[Activity] Please restate every line below exactly, without any pictures.

** Opening Data for processing block **

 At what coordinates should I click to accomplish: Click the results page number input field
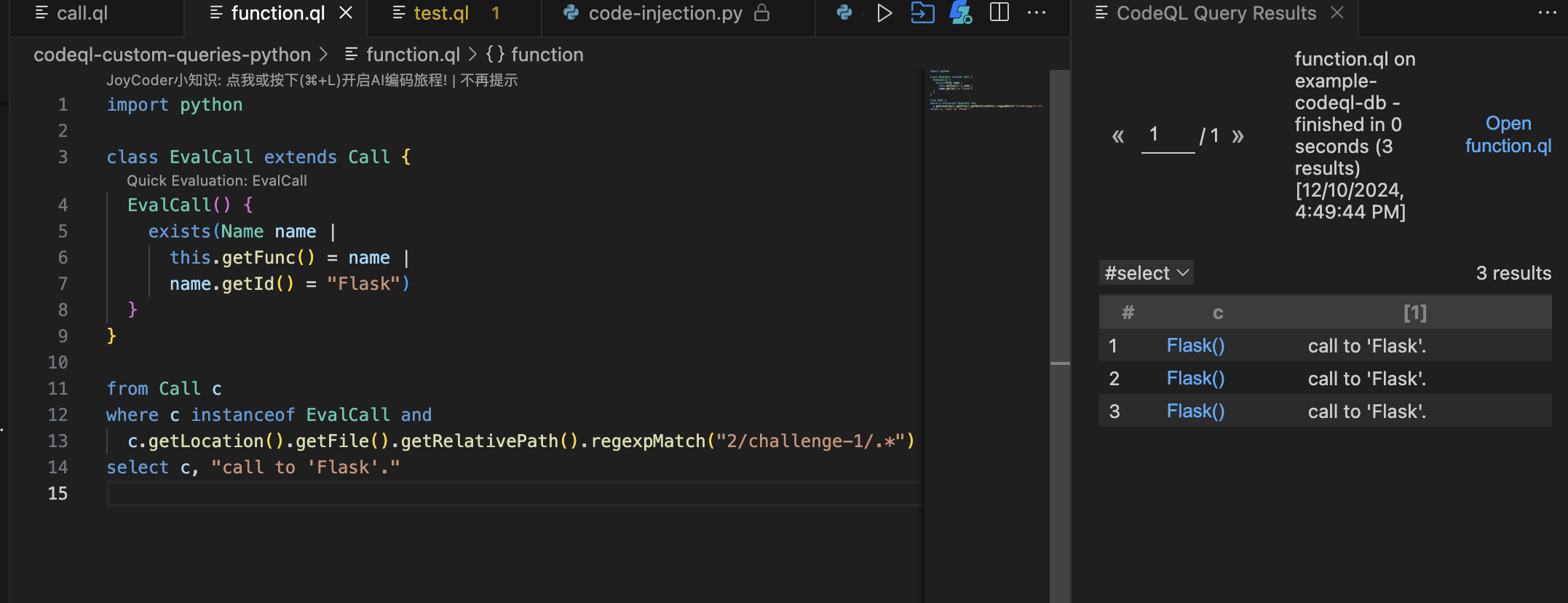(x=1167, y=135)
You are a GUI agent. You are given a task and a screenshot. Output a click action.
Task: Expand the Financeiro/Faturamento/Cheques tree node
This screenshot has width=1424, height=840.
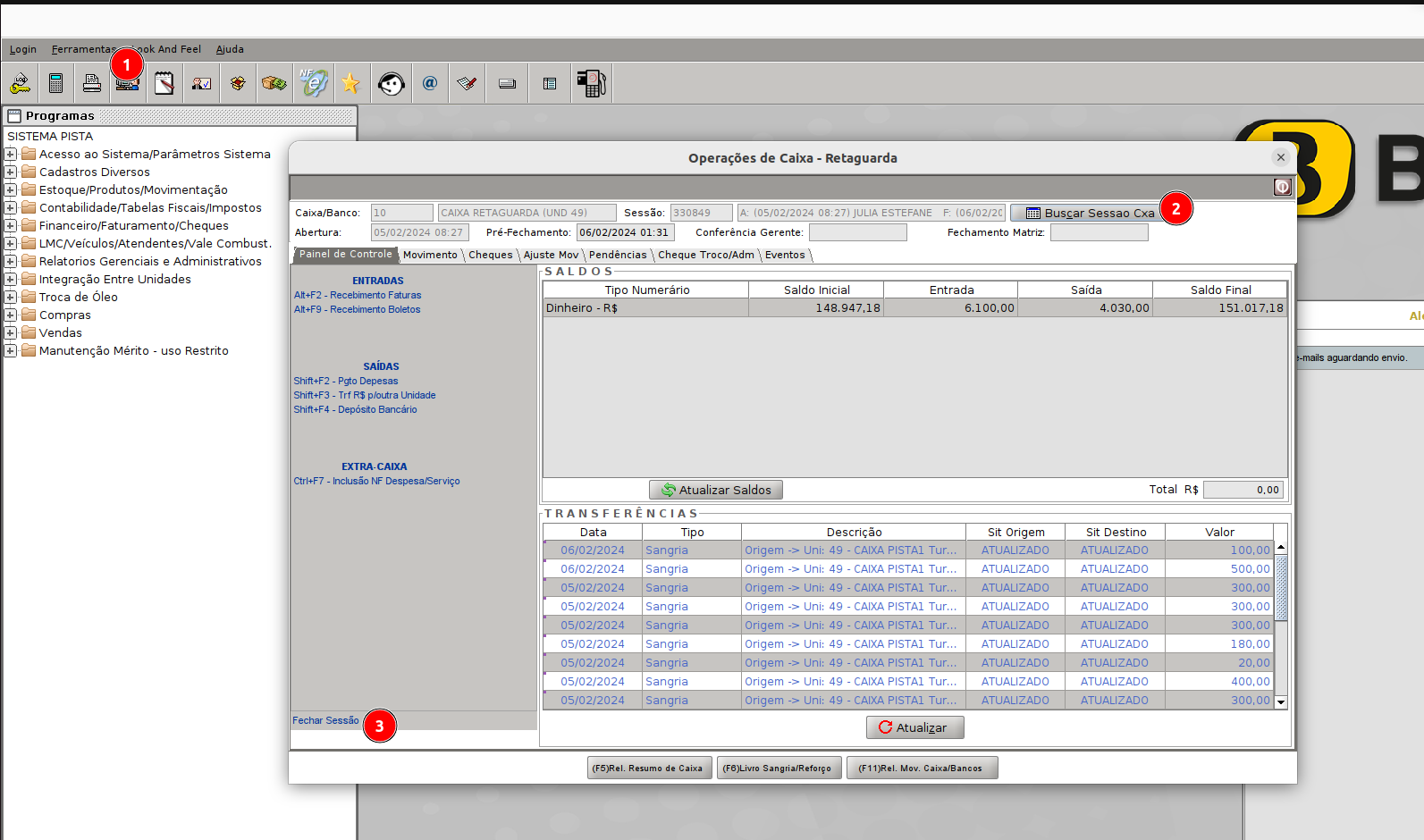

** Closing Data for processing block **

[Task output]
 At what coordinates should I click to accomplish: Click the results page number input field
(x=1167, y=135)
You are a GUI agent. You are given a task and a screenshot. Output a click action.
Task: Expand the Financeiro/Faturamento/Cheques tree node
This screenshot has width=1424, height=840.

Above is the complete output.